Document text.

BEGIN

All My Little Words

I’m showing up today with a much better attitude. It’s easy to get caught up in the whirlwind of those seductive negative thoughts! I need a moment-to-moment reminder that ‘this too shall pass’.

Today is Tuesday. It’s gloomy, rainy and thunderstorms are predicted and I can’t wait! Fall is coming and with it comes massive changes in my personal life. I’m embarking on a new career, continually tackling my eating disorder and sobriety, and planning a low-key slide into my favorite time of year.

Last autumn was difficult. Work was reminiscent of those RomCom movies where the guy and the girl stay late and order Chinese food and fall in love amidst towers of papers and malfunctioning copy machines. Although, my version didn’t involve  Chinese food and I fell back in love with anorexia, instead. Last autumn I started therapy. Last autumn I worked tirelessly to create a Halloween costume that I never wore because I was too exhausted and unhappy.

It is impossible for this autumn to be anything like last year. Work will now involve a drastically shorter commute and drastically different environment. Food will feature more prominently this autumn, and that Halloween costume will become one of at least three that I plan on wearing. Therapy is the only constant, albeit not static, part of my upcoming fall season.

END

Work instruction 1. In the personal essay about facing a new autumn, what does the writer call the only constant part of the upcoming fall season?
Work instruction 2. Carry on the personal essay about facing a new autumn from the point where it stops.

Given records.
BEGIN

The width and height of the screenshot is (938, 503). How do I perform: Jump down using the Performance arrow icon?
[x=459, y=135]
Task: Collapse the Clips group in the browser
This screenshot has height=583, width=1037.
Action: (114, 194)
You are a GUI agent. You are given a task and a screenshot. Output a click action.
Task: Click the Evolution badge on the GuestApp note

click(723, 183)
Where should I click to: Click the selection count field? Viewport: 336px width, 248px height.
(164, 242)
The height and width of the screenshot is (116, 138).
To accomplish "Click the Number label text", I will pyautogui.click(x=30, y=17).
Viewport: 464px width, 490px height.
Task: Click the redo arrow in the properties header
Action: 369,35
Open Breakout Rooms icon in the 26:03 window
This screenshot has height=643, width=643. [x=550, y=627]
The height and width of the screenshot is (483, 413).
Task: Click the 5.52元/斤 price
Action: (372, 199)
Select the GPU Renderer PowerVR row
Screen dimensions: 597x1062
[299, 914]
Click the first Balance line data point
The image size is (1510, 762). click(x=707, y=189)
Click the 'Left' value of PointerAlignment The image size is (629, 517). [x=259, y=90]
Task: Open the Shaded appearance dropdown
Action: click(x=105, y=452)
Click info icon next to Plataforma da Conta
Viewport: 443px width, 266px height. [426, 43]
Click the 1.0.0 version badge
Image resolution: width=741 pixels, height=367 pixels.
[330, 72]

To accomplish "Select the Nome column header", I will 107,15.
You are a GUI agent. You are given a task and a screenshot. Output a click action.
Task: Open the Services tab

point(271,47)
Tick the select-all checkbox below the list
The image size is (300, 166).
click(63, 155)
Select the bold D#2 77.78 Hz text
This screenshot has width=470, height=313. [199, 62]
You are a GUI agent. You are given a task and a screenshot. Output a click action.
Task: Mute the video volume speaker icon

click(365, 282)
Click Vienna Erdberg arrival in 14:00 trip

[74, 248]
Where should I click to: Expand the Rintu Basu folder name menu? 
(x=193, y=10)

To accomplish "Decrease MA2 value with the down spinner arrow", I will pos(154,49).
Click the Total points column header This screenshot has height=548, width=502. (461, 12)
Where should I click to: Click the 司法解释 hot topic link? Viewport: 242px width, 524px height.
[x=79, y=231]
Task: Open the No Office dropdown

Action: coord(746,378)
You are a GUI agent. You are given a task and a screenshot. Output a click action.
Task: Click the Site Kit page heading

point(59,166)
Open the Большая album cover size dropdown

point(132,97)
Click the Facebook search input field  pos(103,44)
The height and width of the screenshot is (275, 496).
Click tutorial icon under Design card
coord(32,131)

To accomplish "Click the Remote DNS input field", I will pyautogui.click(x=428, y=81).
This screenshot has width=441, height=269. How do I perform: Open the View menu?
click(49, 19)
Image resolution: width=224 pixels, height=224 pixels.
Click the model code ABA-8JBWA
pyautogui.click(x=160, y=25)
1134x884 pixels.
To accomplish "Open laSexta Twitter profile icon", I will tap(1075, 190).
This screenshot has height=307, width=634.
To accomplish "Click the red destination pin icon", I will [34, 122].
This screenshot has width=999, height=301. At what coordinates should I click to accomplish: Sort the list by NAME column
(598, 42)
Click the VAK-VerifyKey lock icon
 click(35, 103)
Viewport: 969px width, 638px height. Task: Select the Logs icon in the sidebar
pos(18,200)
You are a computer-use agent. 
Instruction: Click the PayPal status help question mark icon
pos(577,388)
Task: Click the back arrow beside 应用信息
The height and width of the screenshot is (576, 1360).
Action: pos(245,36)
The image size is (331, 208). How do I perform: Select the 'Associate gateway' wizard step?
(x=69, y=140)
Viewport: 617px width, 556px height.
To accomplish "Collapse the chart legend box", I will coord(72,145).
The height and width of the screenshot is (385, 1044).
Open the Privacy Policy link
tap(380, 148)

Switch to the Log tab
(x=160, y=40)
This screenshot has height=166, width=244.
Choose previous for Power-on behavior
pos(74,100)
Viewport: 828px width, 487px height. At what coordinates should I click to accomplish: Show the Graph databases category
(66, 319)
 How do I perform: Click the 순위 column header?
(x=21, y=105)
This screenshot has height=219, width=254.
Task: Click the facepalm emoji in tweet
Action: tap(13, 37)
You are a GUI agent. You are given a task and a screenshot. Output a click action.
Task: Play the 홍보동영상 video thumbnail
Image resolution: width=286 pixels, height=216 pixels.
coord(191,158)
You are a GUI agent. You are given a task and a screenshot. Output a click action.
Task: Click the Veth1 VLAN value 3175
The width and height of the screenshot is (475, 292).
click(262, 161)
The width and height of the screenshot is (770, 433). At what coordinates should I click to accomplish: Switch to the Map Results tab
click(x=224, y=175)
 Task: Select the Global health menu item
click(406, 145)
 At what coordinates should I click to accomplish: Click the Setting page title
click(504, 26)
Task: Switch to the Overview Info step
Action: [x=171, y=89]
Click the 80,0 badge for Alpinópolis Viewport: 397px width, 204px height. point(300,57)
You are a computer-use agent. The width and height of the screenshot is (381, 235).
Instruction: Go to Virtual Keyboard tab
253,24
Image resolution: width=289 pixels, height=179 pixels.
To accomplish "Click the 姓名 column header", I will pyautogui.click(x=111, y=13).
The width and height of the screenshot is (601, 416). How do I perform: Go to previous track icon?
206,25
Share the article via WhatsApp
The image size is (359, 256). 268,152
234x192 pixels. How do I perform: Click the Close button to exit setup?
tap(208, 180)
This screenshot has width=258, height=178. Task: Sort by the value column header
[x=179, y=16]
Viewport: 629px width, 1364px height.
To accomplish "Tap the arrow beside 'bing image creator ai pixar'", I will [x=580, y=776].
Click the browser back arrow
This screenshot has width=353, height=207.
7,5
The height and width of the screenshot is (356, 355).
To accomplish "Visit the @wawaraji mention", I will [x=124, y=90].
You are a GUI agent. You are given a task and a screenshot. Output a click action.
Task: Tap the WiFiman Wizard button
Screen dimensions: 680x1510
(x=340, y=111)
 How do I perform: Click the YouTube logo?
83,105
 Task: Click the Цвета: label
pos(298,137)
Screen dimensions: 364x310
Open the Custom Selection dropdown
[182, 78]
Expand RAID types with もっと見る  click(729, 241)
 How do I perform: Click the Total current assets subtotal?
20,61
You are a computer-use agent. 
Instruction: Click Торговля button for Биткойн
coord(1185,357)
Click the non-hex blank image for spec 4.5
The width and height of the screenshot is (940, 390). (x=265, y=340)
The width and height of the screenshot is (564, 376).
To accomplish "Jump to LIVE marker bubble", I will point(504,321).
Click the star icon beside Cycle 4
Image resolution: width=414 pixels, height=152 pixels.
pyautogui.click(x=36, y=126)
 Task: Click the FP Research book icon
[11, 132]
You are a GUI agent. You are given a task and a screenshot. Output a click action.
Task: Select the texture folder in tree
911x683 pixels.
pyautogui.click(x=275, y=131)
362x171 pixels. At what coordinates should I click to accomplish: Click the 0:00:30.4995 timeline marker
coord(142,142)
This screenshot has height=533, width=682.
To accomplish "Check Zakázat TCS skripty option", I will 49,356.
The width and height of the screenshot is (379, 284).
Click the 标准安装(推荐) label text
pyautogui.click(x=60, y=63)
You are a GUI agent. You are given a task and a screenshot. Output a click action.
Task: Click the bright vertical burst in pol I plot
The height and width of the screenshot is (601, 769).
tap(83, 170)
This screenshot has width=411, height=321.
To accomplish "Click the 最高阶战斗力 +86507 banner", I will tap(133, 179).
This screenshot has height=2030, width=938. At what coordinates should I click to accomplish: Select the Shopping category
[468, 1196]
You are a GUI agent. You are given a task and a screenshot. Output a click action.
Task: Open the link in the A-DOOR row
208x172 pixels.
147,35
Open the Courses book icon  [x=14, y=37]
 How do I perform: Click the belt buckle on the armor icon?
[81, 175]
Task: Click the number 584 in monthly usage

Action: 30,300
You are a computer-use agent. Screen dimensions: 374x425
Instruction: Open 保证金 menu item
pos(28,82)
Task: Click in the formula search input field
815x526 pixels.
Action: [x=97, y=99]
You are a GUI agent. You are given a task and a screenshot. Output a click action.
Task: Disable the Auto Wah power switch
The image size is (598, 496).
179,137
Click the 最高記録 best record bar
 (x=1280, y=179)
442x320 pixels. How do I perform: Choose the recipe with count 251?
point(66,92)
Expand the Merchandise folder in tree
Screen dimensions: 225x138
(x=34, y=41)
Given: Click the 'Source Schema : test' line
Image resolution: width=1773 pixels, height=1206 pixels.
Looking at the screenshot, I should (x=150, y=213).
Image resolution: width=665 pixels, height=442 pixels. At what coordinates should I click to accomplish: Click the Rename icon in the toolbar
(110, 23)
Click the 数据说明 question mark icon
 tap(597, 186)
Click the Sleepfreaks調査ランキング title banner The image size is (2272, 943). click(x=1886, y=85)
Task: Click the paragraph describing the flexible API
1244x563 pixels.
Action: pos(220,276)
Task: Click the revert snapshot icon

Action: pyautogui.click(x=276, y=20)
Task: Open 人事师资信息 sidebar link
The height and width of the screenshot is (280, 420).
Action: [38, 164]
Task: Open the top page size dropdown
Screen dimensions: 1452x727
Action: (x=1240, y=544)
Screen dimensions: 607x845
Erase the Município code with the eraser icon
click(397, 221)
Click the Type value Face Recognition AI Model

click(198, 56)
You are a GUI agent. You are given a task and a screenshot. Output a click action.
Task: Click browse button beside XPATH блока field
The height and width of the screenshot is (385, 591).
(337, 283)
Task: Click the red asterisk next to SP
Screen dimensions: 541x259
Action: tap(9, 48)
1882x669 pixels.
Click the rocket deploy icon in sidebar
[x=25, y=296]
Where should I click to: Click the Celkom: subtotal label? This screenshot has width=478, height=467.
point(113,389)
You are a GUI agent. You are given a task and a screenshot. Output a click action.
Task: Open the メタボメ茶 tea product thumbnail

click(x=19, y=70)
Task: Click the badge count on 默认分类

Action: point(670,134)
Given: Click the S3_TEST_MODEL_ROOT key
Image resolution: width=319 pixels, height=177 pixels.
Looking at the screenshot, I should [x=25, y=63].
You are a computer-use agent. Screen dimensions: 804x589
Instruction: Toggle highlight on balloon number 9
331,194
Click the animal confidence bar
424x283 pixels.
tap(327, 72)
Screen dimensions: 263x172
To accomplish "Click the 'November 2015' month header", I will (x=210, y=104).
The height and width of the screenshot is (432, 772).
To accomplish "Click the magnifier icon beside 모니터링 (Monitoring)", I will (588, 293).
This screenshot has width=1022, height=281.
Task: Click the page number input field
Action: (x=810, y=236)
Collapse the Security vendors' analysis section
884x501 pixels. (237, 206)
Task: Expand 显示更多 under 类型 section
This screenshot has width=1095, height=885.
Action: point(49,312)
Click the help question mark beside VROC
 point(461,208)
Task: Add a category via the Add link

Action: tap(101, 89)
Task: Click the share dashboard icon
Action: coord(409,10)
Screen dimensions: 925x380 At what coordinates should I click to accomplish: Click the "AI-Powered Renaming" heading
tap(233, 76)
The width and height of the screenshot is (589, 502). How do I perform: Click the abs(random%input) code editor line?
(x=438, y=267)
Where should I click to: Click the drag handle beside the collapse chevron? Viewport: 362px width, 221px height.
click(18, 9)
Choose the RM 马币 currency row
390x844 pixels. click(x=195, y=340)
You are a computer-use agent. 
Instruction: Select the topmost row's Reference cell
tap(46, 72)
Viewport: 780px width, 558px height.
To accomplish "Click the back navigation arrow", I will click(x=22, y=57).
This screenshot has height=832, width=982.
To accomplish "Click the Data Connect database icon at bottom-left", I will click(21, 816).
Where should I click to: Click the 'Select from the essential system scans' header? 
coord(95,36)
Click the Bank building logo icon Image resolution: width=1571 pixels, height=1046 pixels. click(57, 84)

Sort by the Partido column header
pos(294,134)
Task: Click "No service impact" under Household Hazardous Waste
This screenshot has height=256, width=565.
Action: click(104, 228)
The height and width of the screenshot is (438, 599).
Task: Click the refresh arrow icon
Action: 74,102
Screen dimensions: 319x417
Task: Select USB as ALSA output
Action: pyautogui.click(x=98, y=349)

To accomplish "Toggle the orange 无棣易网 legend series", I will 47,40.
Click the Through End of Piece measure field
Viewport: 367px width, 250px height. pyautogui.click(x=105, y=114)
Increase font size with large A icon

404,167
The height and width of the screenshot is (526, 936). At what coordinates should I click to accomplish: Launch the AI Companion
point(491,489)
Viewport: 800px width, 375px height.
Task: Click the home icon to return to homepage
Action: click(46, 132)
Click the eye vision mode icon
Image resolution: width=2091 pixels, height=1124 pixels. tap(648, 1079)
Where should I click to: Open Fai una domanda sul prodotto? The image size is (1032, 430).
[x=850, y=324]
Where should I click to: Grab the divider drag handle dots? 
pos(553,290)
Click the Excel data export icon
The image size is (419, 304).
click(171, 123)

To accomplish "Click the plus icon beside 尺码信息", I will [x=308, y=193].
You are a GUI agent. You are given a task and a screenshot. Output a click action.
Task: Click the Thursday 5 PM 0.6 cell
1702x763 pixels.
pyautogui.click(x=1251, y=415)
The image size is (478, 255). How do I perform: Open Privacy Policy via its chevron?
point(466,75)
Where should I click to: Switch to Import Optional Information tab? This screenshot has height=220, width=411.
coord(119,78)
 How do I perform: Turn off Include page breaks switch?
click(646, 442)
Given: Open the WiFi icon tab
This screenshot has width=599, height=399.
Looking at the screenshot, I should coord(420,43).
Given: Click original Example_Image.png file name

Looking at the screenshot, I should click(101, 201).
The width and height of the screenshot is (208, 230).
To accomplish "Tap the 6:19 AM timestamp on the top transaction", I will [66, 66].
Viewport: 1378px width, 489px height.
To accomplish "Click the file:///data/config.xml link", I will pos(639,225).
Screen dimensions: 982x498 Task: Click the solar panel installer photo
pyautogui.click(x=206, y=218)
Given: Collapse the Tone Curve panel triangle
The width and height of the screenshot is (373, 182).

END

Task answer 1. Therapy

Task answer 2.
I’ve a horrible habit of getting lost in the planning of things and I’m attempting to combat that this autumn. I love the process and the anticipation of planning. I strive to always have something to look forward to and work toward. Life, however, is about balance. If I’m too busy looking forward to and planning my ‘perfect Thanksgiving’ or my ‘perfect Halloween costume’ I run the risk of missing all of the perfect little moments that make up each day.  In a blink, the quiet morning walk with my little dog will be gone. Evening jaunts to the park for Frisbee are fleeting. Settling into my impossibly uncomfortable couch with the man I love on a Friday night, the weekend lying in wait, while the glow of the TV illuminates my living room and the familiar Paramount stars stream across the screen – with a snap of the fingers that moment is gone. All those little things that make up an entire day, week, month, year…..all those little things are what make up a lifetime.  All those little things are what matter most.